Consigne — Mettez à jour l'article sur le FC Barcelone en commençant à « Il y a encore » et en terminant à « final en trombe. » : remplacez « Catalans » par « Barcelonais », puis recopiez le passage ainsi modifié.

Extrait proposé —
# # #

L'Uruguayen Luis Suarez, pas en réussite face à Valence le 17 avril au Camp Nou. | JOSEP LAGO / AFP

Il y a encore quelques semaines, le FC Barcelone traversait cette saison 2015/2016 en marchant sur l’eau. La réalité est en train de rappeler les Blaugranas à leur condition d’êtres humains. Depuis leur défaite lors du Clasico, face à l’ennemi juré du Real Madrid (2-1 à domicile), les Catalans voient leur destin leur échapper.

Alors que le sort du championnat semblait scellé, la série de trois défaites consécutives du Barça a complètement rebattu les cartes. Quand les partenaires de Leo Messi s’effondrent, les deux clubs madrilènes, le Real et l’Atlético, amorcent le sprint final en trombe.

# # #

Données fournies —
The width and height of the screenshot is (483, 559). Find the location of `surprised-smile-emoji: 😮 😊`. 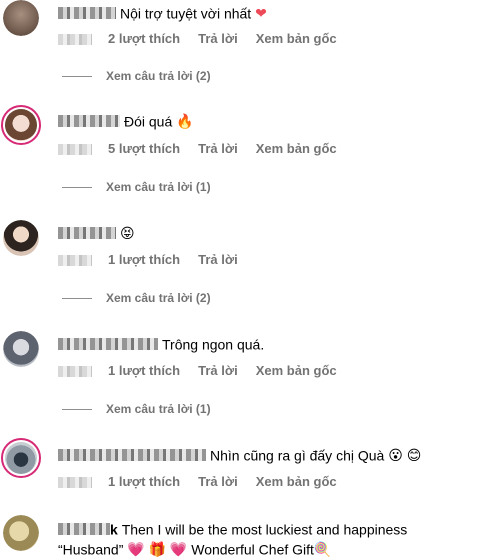

surprised-smile-emoji: 😮 😊 is located at coordinates (405, 456).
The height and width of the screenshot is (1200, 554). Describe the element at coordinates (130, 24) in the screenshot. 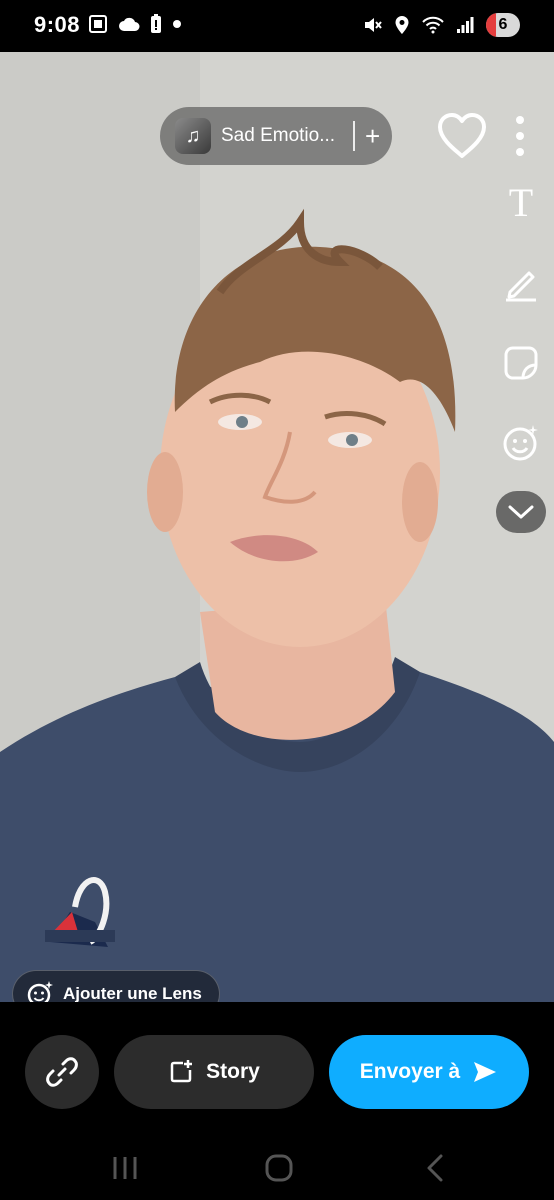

# # #

Cadre de réponse —
Il y a encore quelques semaines, le FC Barcelone traversait cette saison 2015/2016 en marchant sur l’eau. La réalité est en train de rappeler les Blaugranas à leur condition d’êtres humains. Depuis leur défaite lors du Clasico, face à l’ennemi juré du Real Madrid (2-1 à domicile), les Barcelonais voient leur destin leur échapper.

Alors que le sort du championnat semblait scellé, la série de trois défaites consécutives du Barça a complètement rebattu les cartes. Quand les partenaires de Leo Messi s’effondrent, les deux clubs madrilènes, le Real et l’Atlético, amorcent le sprint final en trombe.